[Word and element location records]
* * * * * * * * *

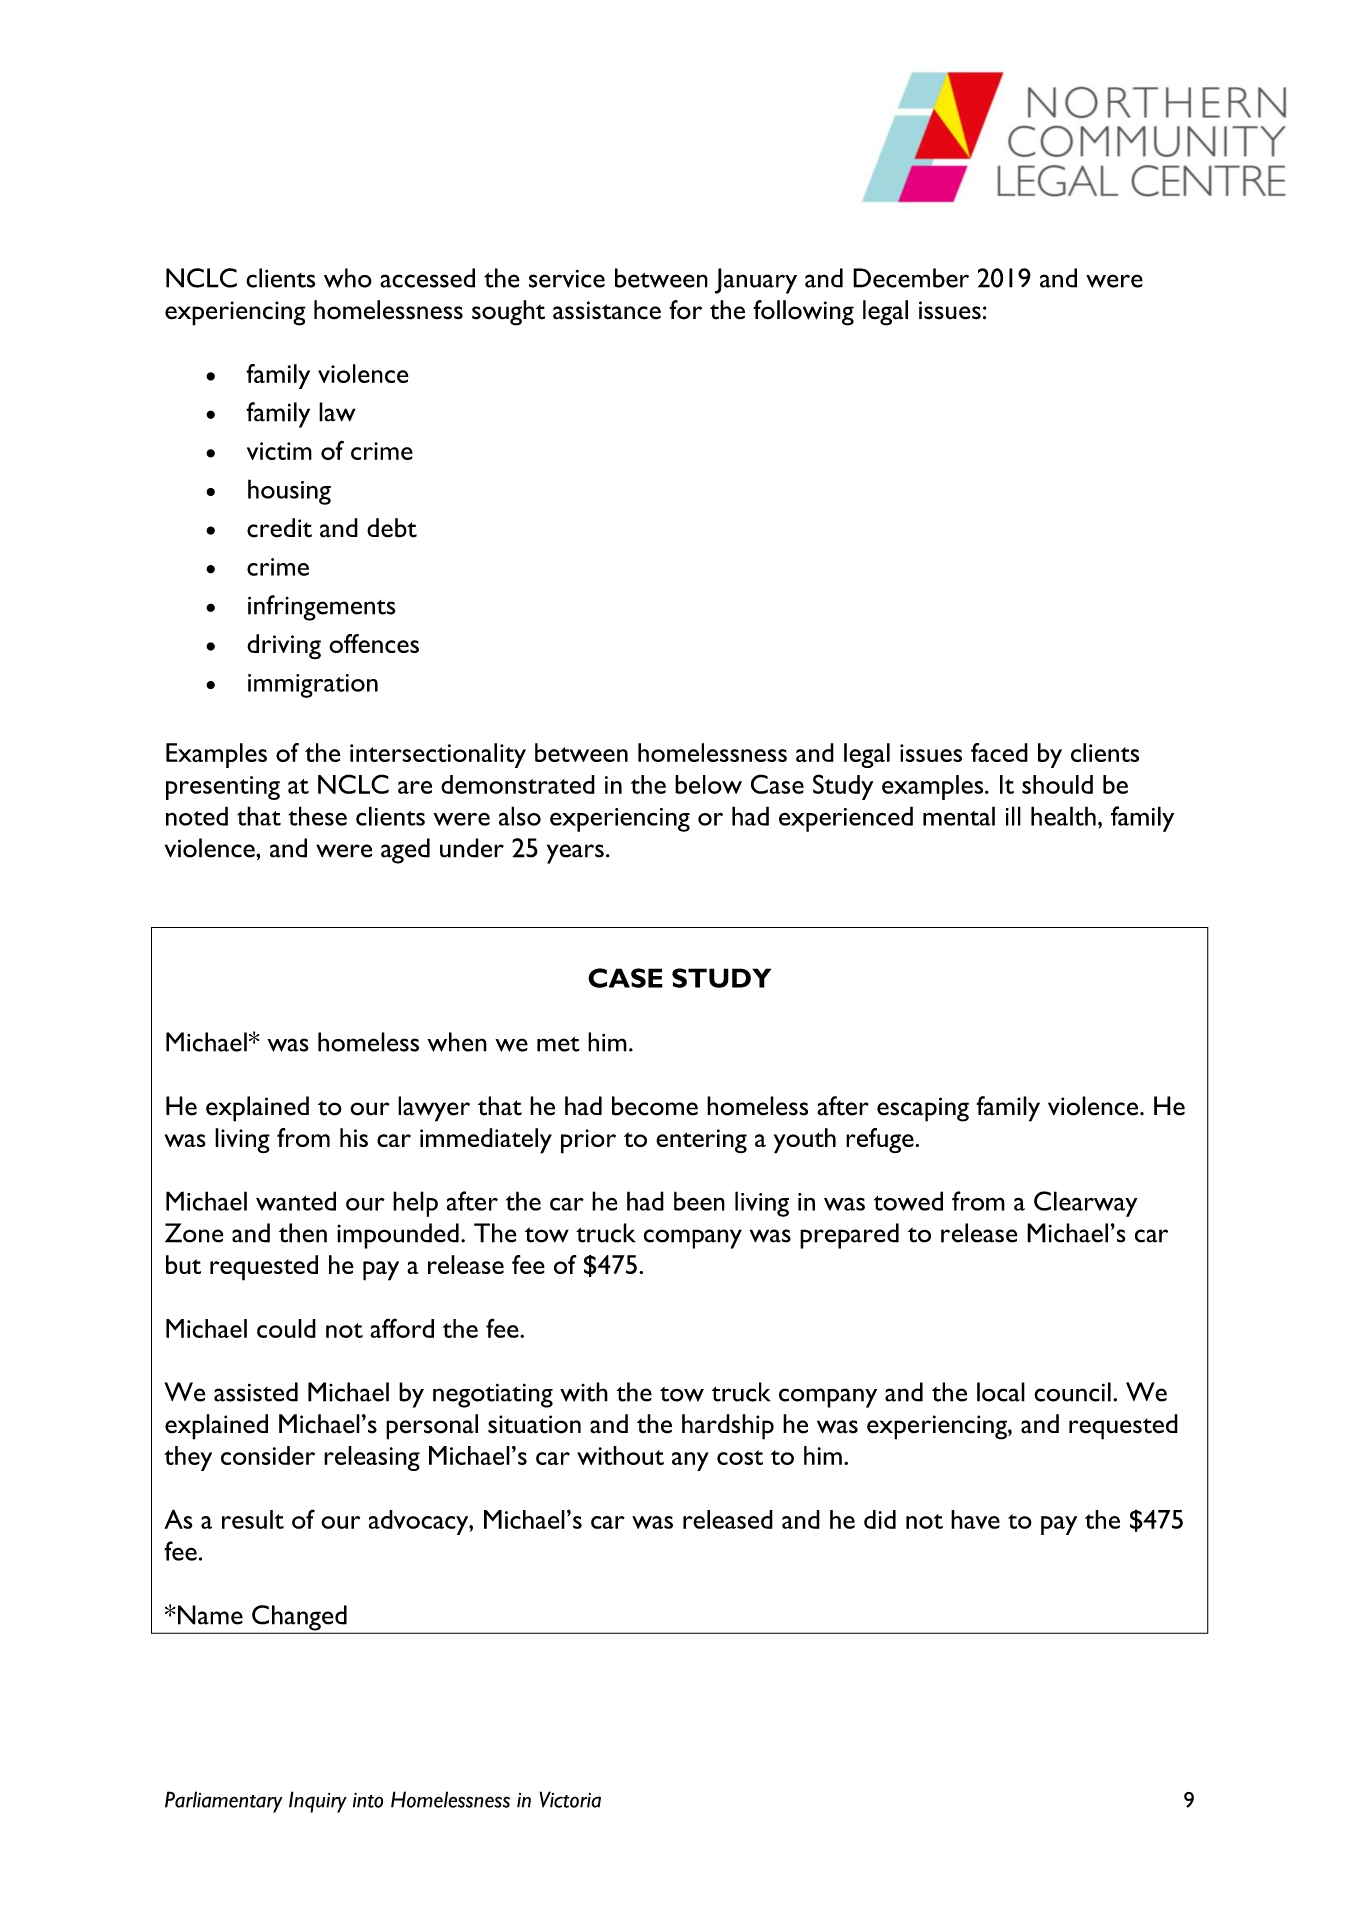 The width and height of the screenshot is (1359, 1921). I want to click on who, so click(348, 278).
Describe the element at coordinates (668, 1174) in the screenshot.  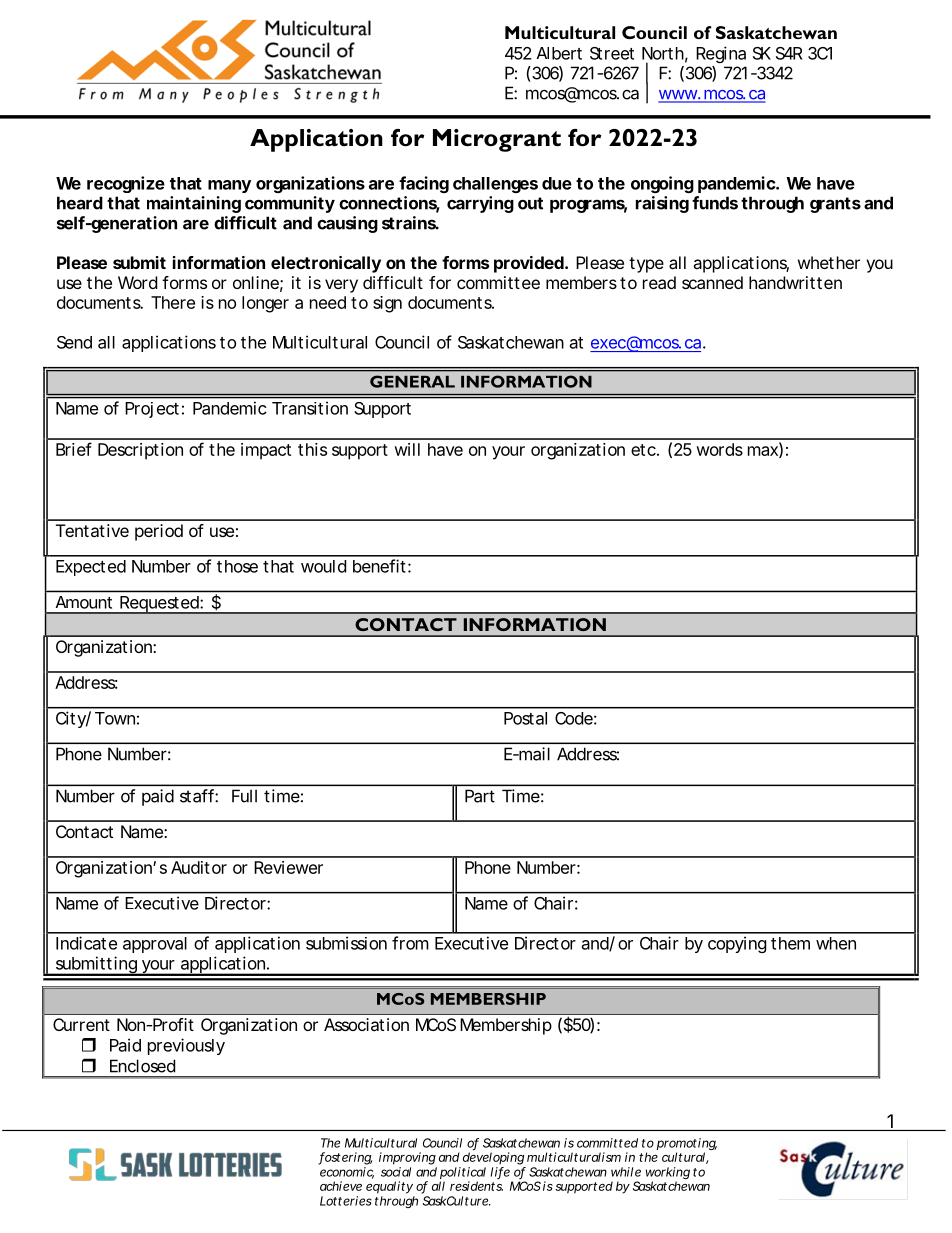
I see `working` at that location.
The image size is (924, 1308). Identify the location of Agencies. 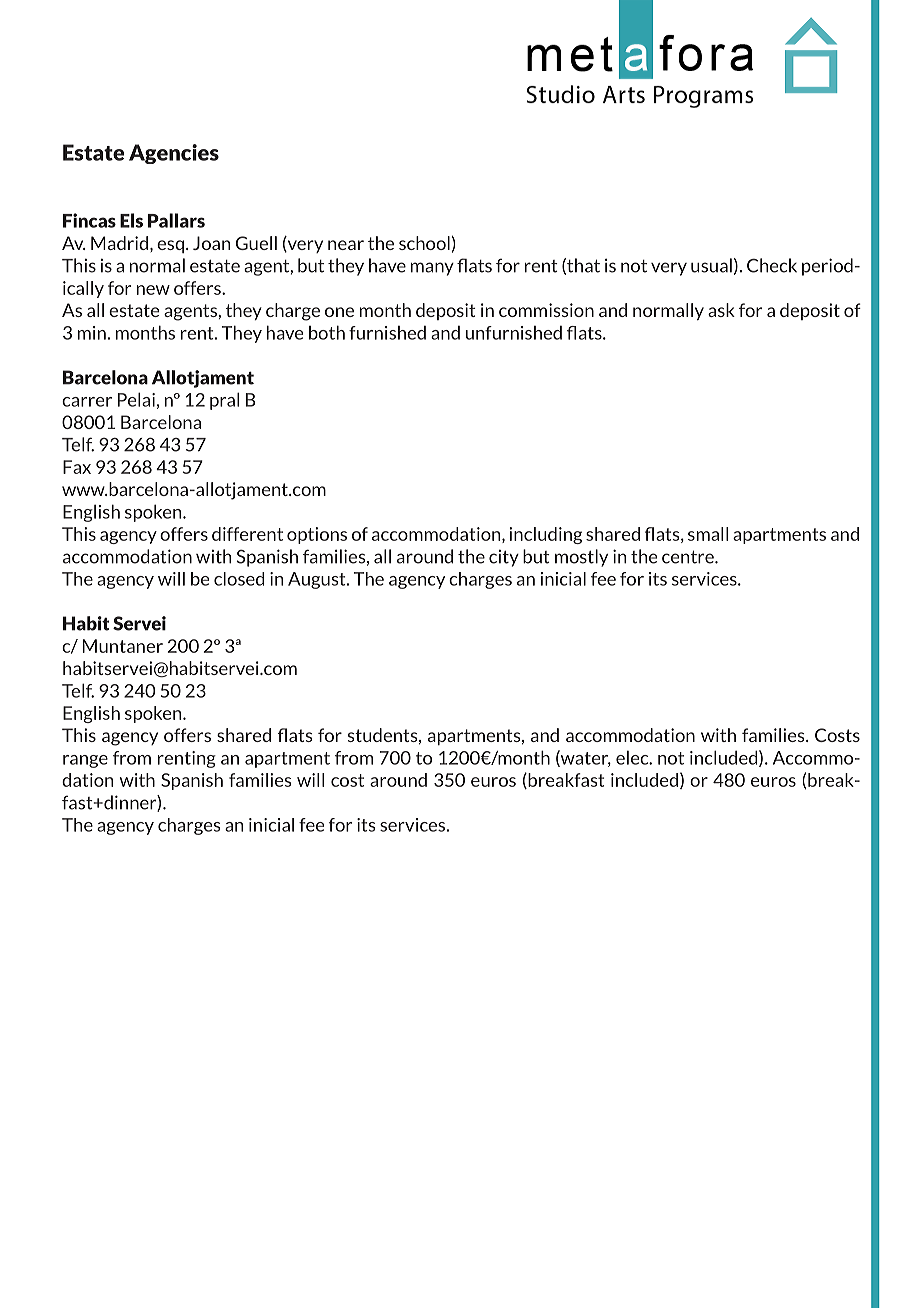
(174, 154).
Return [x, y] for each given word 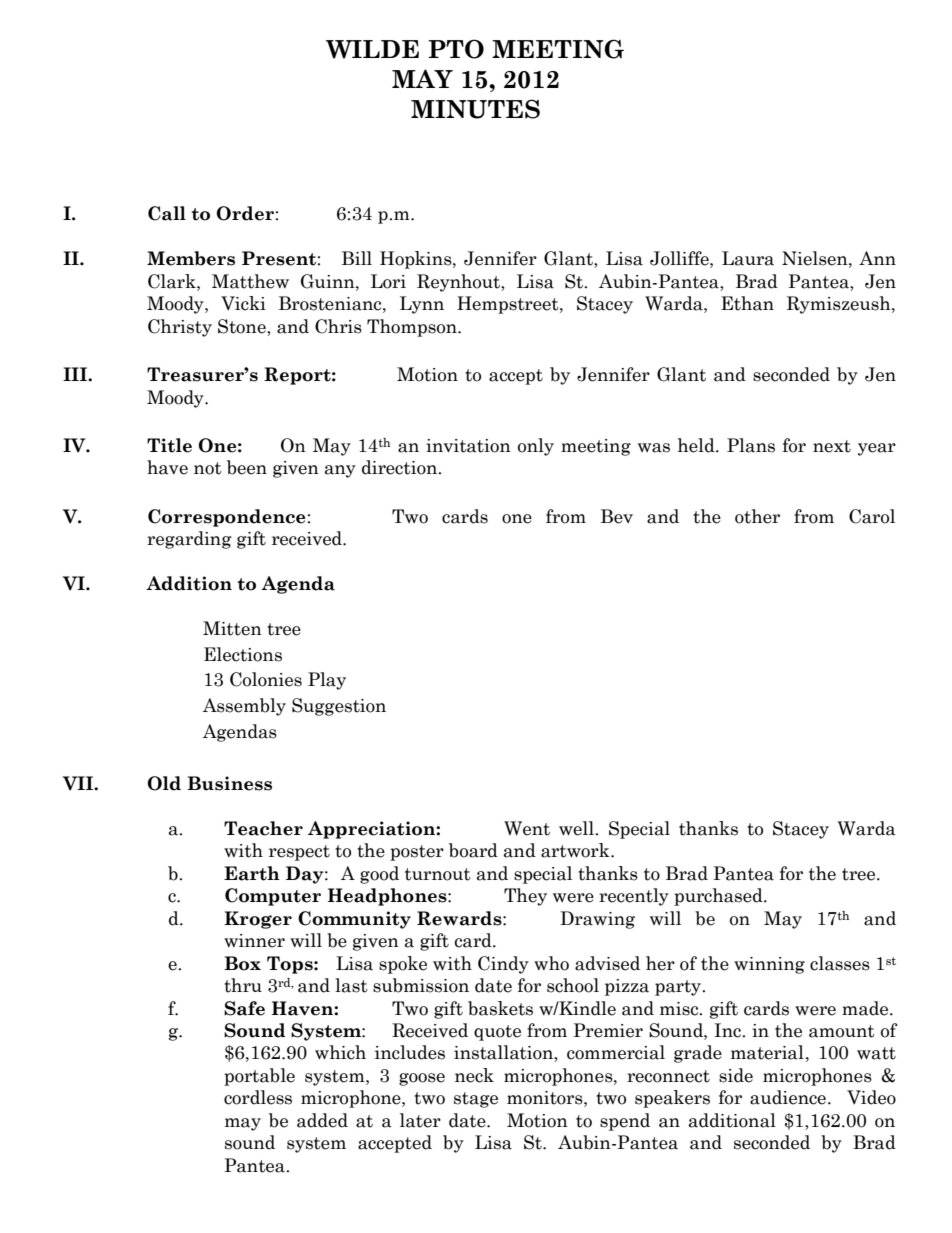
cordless [258, 1097]
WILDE [372, 49]
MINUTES [475, 109]
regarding [189, 540]
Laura [748, 258]
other [757, 516]
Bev [617, 516]
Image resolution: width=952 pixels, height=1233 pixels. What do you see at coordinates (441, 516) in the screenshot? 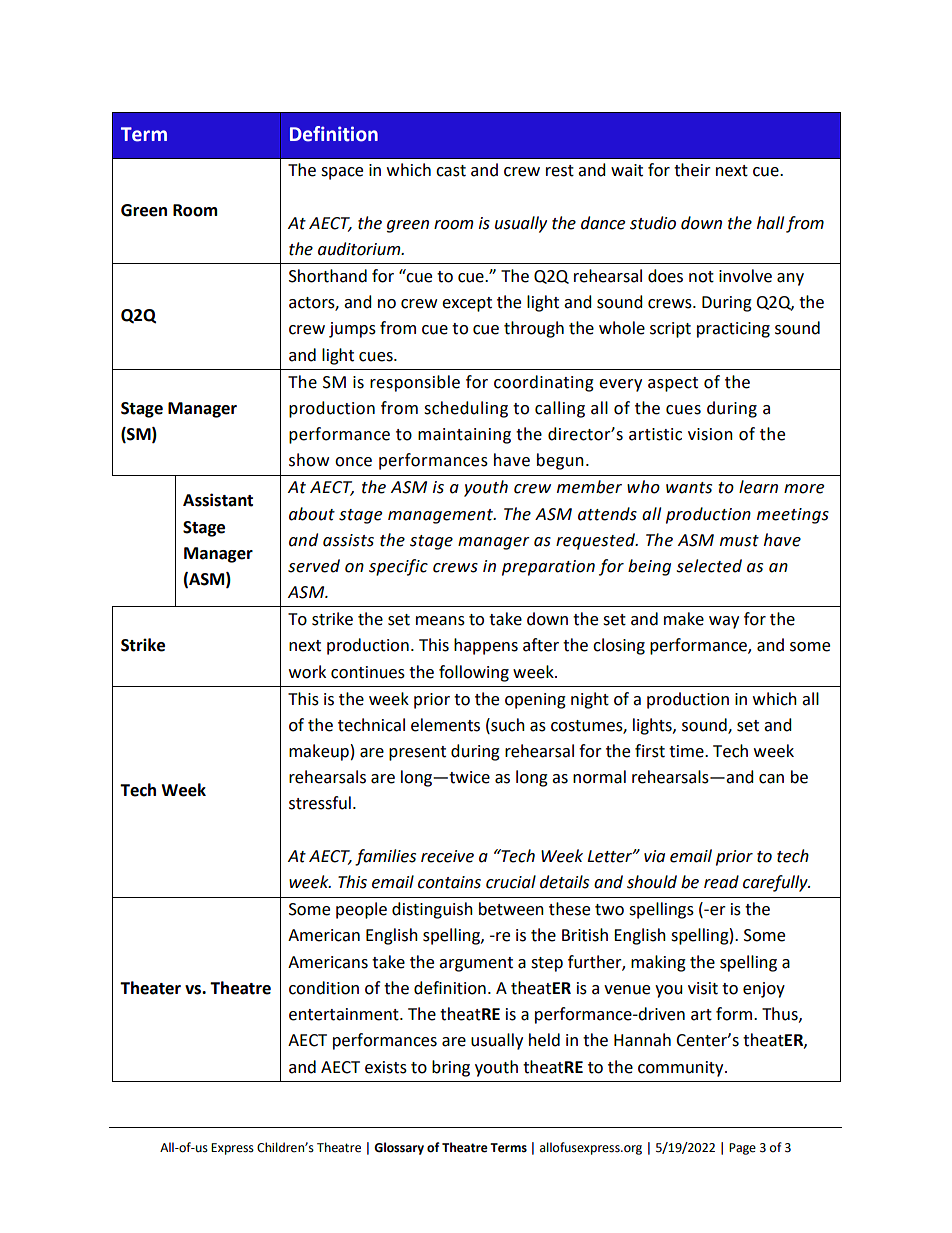
I see `management` at bounding box center [441, 516].
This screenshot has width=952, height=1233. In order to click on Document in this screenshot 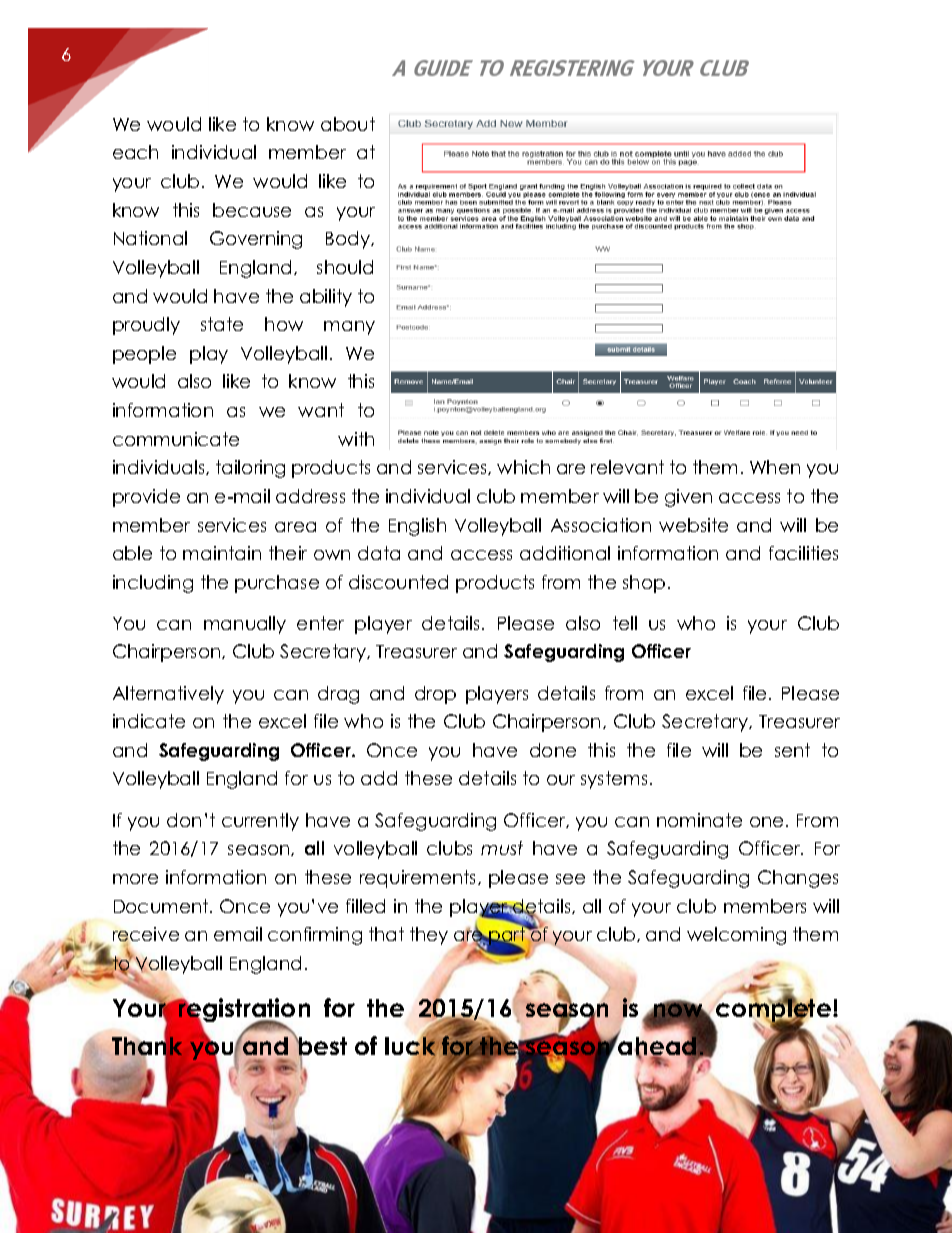, I will do `click(162, 906)`.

* * * * * * * * *

- Problem details
Repeat the lines of the listing from the line containing "The image size" up to and including the line containing "Bev [617, 516]", leaving out the pictures.

- Output
The image size is (924, 1308). Identify the location of Agencies. 
(174, 154).
Return [x, y] for each given word 
cordless [258, 1097]
WILDE [372, 49]
MINUTES [475, 109]
regarding [189, 540]
Laura [748, 258]
other [757, 516]
Bev [617, 516]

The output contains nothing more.